Symbolic Graphics Programming with Large Language Models
Abstract
Large language models (LLMs) have demonstrated exceptional capabilities in understanding and generating computer programs. Motivated by the effectiveness, we focus on a special class of programs, symbolic graphics programs (SGPs), which can be translated into unique graphical content (e.g., images or 3D objects). However, the ability of LLMs to generate SGPs remains underexplored and insufficiently evaluated. In this paper, we investigate the task of symbolic graphics programming, where the goal is to generate an SGP from a natural language description. This task also serves as a lens into how LLMs understand the visual world by prompting them to generate images rendered from SGPs. Among various SGPs, scalable vector graphics (SVGs) are one of the most representative and are widely available on the Internet, making them an ideal testbed for studying symbolic graphics programming with LLMs.

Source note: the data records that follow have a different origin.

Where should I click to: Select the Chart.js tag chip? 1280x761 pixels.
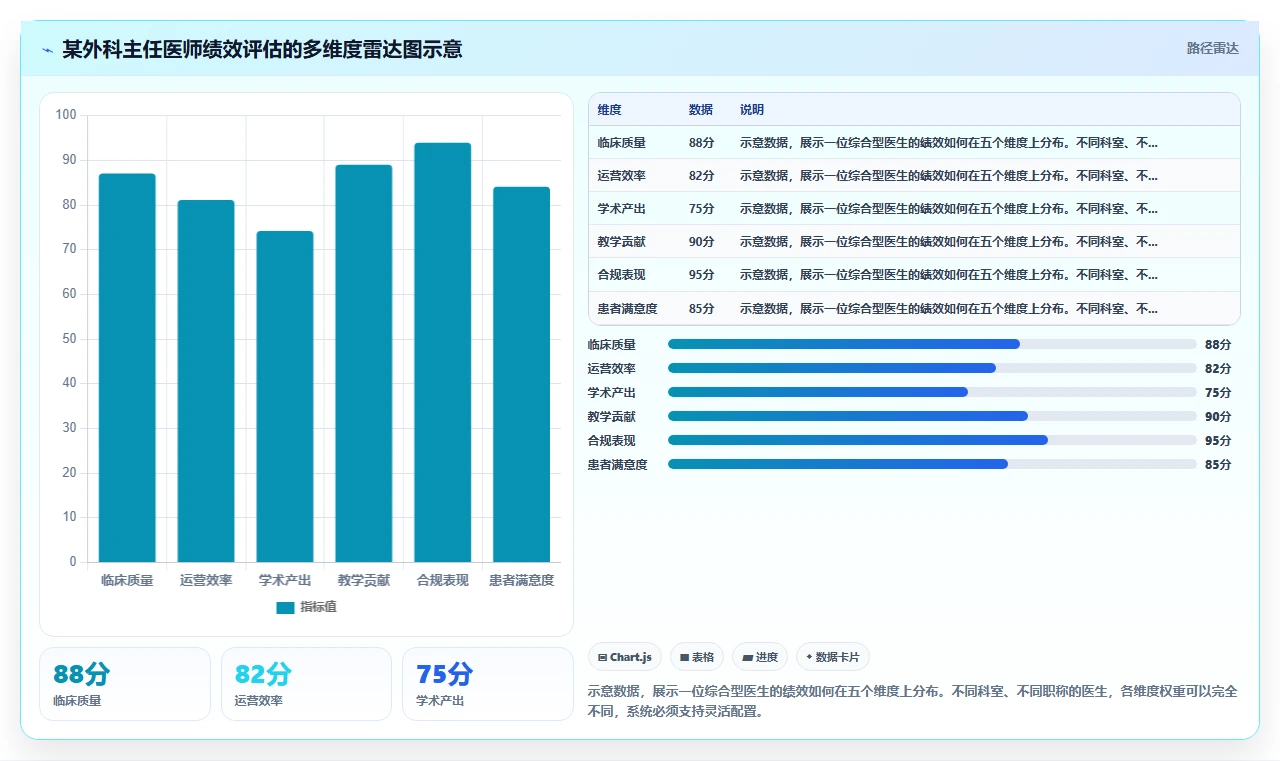[625, 657]
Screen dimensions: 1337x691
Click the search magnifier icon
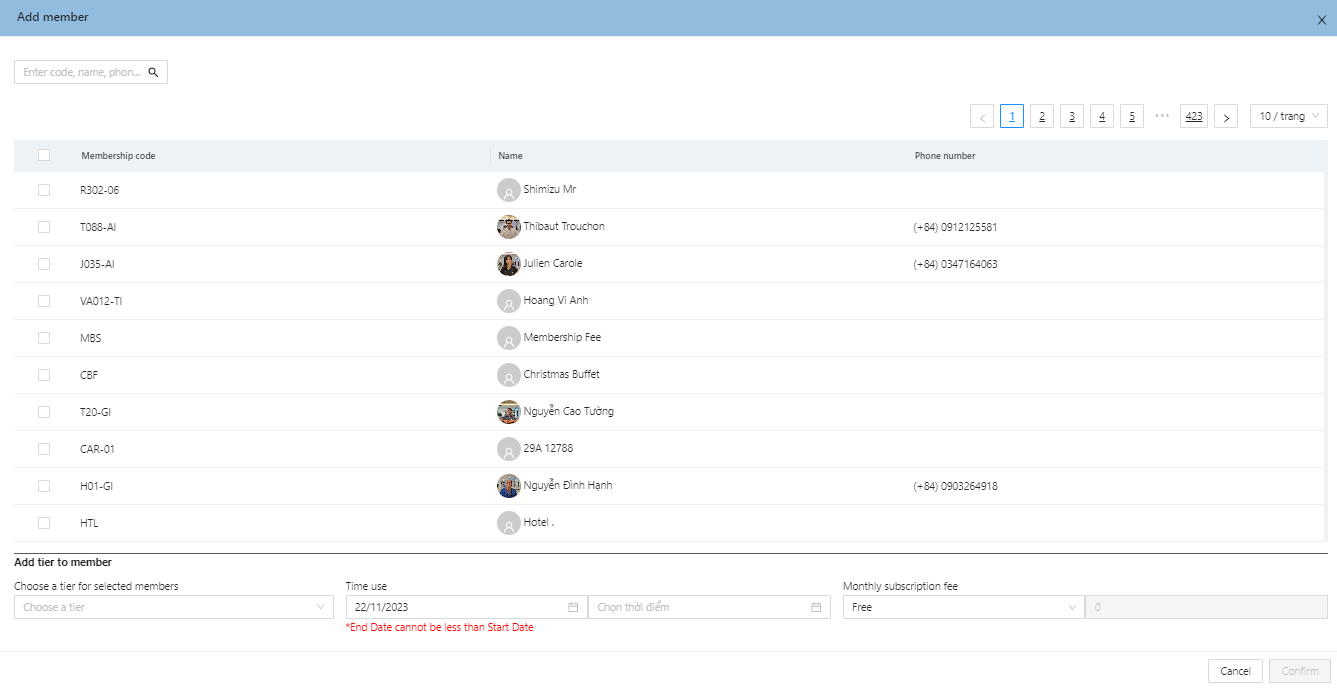pyautogui.click(x=153, y=73)
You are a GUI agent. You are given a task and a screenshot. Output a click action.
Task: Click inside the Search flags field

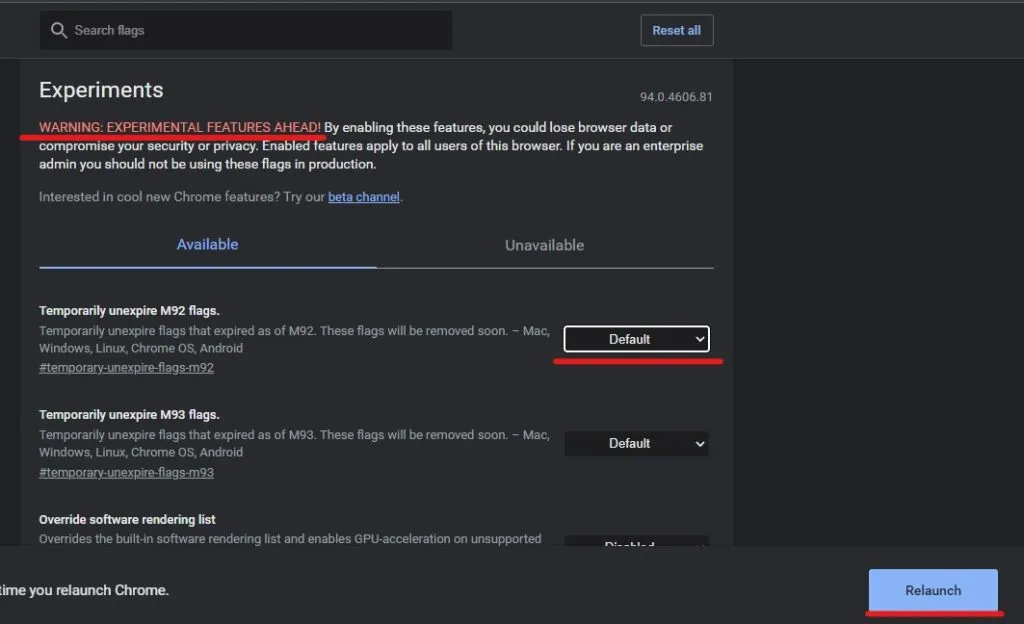245,30
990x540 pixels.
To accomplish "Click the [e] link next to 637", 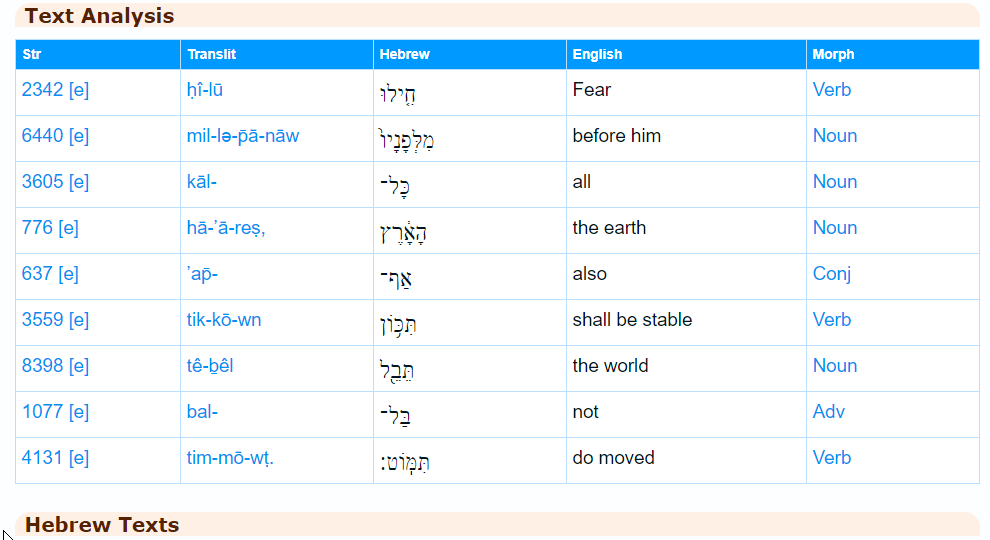I will [68, 274].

We focus on two key research questions: (1) how well can LLMs draw using SGPs? and (2) how can we improve their ability to generate SGPs? To address the first question, we introduce SGP-GenBench, a comprehensive benchmark for evaluating LLMs' ability to generate SGPs from three perspectives: object, scene, and composition. We conduct extensive evaluations of both proprietary and open-source LLMs, revealing substantial limitations in their current symbolic graphics programming capabilities. To improve performance, we propose a reinforcement learning (RL) approach that uses similarity scores between visual encoder outputs and input text descriptions as reward signals. This enables LLMs to progressively enhance SVG generation quality and semantic alignment during training. Our experiments show that RL significantly boosts the symbolic graphics programming abilities of LLMs, ultimately achieving performance comparable to state-of-the-art closed-source models.